Why do people want their grass to be emo?
So the grass will cut itself.
These days, dating life is hard. You put yourself out there, and it's hard to find someone. The only thing to do is turn to family.
What is a self-harm person's favorite game?
Fruit Ninja.
Your hairline is more bent than your gender.
Australian says to American: why do you have such bad gun laws?
American: Self defense.
Australian: Self defense against 50 innocent children?
The school shooter points the gun at the emo kid. While the shooter tries to shoot him, the emo kid dodges the bullets like in the Matrix and takes the gun away from the shooter and shoots himself.
Officer, I drop-kicked that child in self-defense!
You gotta believe me!
Is a selfie of an orphan a self-portrait or family photo?
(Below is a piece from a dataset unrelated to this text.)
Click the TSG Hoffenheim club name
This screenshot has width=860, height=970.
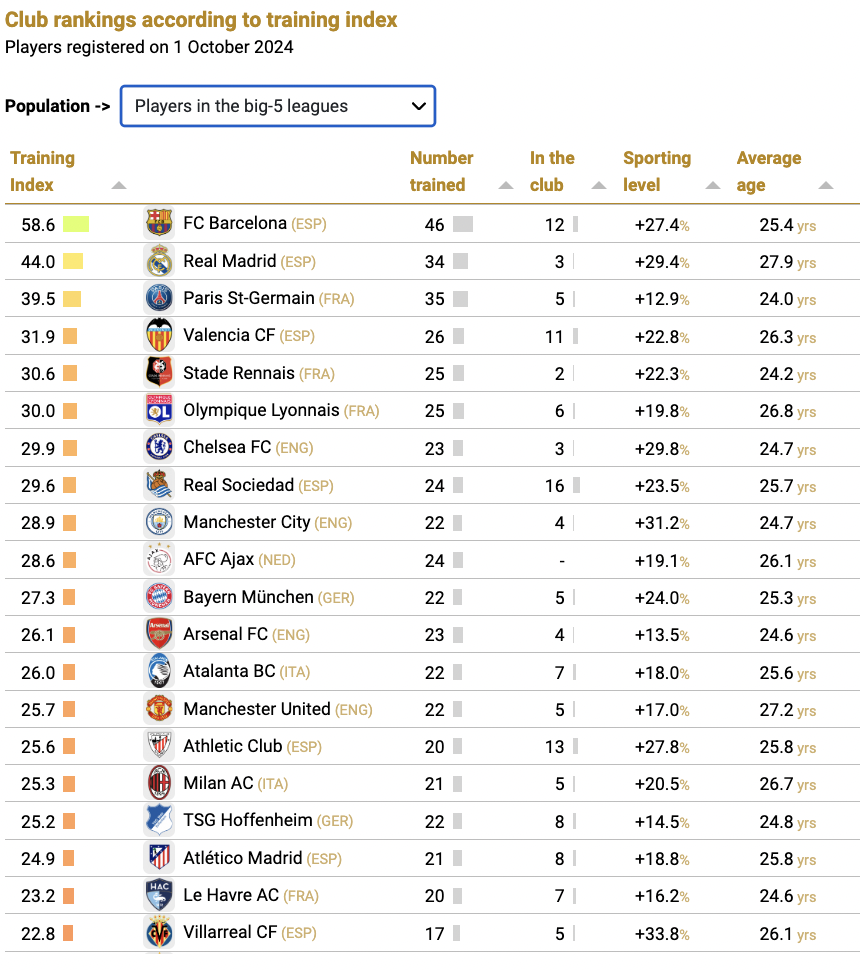247,820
Why don’t emo girls go to self checkout?
Because every time they scan, it scans twice.
What do you say when an emo cuts themself?
"Like your cut, G."
Who am I?
Yo momma so fat, when she pulled out the chair, it screamed and broke itself.
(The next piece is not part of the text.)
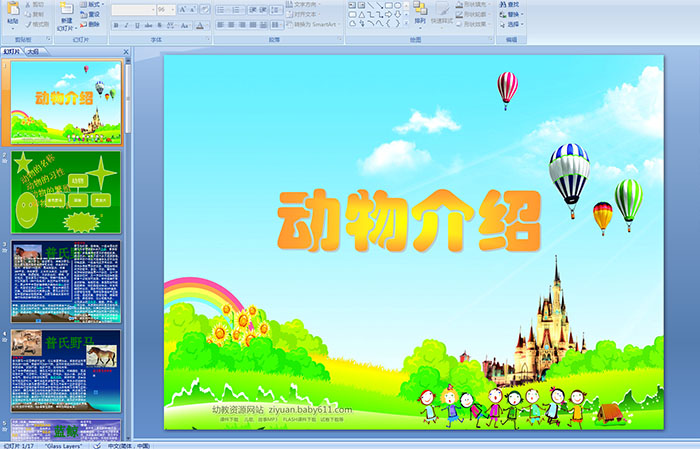
Task: Toggle Bold formatting button
Action: (x=114, y=24)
Why do self-harmers "draw" on their arms?
Because everything they do is in vein.
Punchline: "Vain" sounds similar to "Vein".
My best friend looked at my arms and said, "Stop, sh*t, it's bad," then turns right around and says, "You look like a tiger."
So from here on out I am now Finn, the self-harming tiger.
I used to be a man trapped in a woman’s body. But then I was born.
What happened when the emo went through the self-checkout?
Two beeps went off.
When I self-harmed one day, my mother told me that it cut her deep. We both found that very amusing.
Why should you be friends with emos? Because you get to scan their bar code for 20% off, and when it expires, they get rid of themselves.
I hated getting bullied in school because I could never stand up for myself.